In ESN’s view, the history surrounding Section 1981 favors its interpretation. First, the Civil Rights Act of 1966 instructs courts that they should not rely on existing law when it would not provide an adequate remedy. Congress certainly would not have intended for courts to apply the law in effect at the time “to deny access to the courts when there are plausible allegations that a defendant was motivated by intentional racial discrimination in refusing to contract.” And in any event, there was no tradition of requiring “but for” causation in cases involving intentional torts, which are most analogous to Section 1981. The cases that Comcast cites, ESN points out, involve allegations that the defendant was negligent, not that the defendant acted intentionally. Its interpretation, ESN continues, is also more consistent with Congress’ purpose in enacting the Civil Rights Act and Section 1981: to create a “sweeping” bar on racial discrimination.

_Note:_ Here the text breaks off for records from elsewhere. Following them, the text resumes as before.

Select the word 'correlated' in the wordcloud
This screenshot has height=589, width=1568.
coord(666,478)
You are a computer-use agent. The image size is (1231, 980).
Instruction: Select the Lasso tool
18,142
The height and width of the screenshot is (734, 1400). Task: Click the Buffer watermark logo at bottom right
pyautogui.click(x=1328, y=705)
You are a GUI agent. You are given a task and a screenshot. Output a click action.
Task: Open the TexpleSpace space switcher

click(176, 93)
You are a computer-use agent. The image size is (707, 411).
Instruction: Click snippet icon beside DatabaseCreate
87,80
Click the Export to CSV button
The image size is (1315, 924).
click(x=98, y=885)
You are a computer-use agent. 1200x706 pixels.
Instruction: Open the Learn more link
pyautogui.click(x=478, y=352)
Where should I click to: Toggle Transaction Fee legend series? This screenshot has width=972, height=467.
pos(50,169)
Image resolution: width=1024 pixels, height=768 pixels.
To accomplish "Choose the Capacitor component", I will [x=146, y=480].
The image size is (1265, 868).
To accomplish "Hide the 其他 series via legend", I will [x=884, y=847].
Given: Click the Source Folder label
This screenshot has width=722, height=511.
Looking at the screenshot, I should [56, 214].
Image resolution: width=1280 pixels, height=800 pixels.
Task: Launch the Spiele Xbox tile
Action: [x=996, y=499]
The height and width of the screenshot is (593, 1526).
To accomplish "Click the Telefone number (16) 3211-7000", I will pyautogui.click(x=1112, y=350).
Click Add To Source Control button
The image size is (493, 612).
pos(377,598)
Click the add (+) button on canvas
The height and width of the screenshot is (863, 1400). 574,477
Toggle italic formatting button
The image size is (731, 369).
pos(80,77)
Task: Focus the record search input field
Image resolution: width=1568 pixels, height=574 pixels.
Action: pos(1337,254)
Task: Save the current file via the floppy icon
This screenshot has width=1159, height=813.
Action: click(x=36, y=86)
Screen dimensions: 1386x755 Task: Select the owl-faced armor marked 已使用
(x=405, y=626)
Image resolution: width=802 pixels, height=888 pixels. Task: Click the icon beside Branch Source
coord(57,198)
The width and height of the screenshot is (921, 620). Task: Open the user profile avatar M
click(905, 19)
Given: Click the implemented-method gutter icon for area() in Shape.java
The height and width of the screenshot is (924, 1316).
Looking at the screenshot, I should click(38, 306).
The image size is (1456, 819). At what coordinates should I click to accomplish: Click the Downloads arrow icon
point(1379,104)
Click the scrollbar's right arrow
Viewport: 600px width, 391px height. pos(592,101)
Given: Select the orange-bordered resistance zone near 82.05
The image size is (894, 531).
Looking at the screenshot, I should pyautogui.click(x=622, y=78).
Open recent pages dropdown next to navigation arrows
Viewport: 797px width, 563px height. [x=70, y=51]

And although it’s true that in 1991 Congress amended parts of Section 1981 without adding a “motivating factor” standard, while it did so elsewhere in the Civil Rights Act of 1866, Congress made clear that those amendments were intended as a specific response to decisions by the Supreme Court that narrowed the scope of Section 1981. Congress would not have needed to add the “motivating factor” standard to Section 1981 when the Supreme Court had not indicated that the standard would not apply in Section 1981 cases, ESN emphasizes.
Even if the justices agree with Comcast, ESN notes, the question of whether ESN has properly alleged “but for” causation in its complaint is not before them. Instead, ESN urges the court to send the case back to the lower courts for them to take a look.
The two sides frame the implications of the justices’ decision in stark terms. Comcast cautions the court that if the 9th Circuit’s ruling is allowed to stand, “a party may be held liable for racially discriminatory contracting—and subjected to compensatory and punitive damages—even where it would have made the same contracting decision irrespective of race.” And in a “friend of the court” brief supporting Comcast, the Chamber of Commerce stresses that a ruling for ESN “would invite tenuous allegations of discrimination and make it difficult to resolve cases” at the early stages, “requiring fact-heavy trials into defendants’ subjective mindsets.”
ESN paints a different, but even more foreboding, picture, telling the justices that “Comcast’s proposed pleading standard would effectively shut the door to the federal courts for African Americans and other people of color who are treated differently in contracting because of race.”
A decision in the case is expected by summer.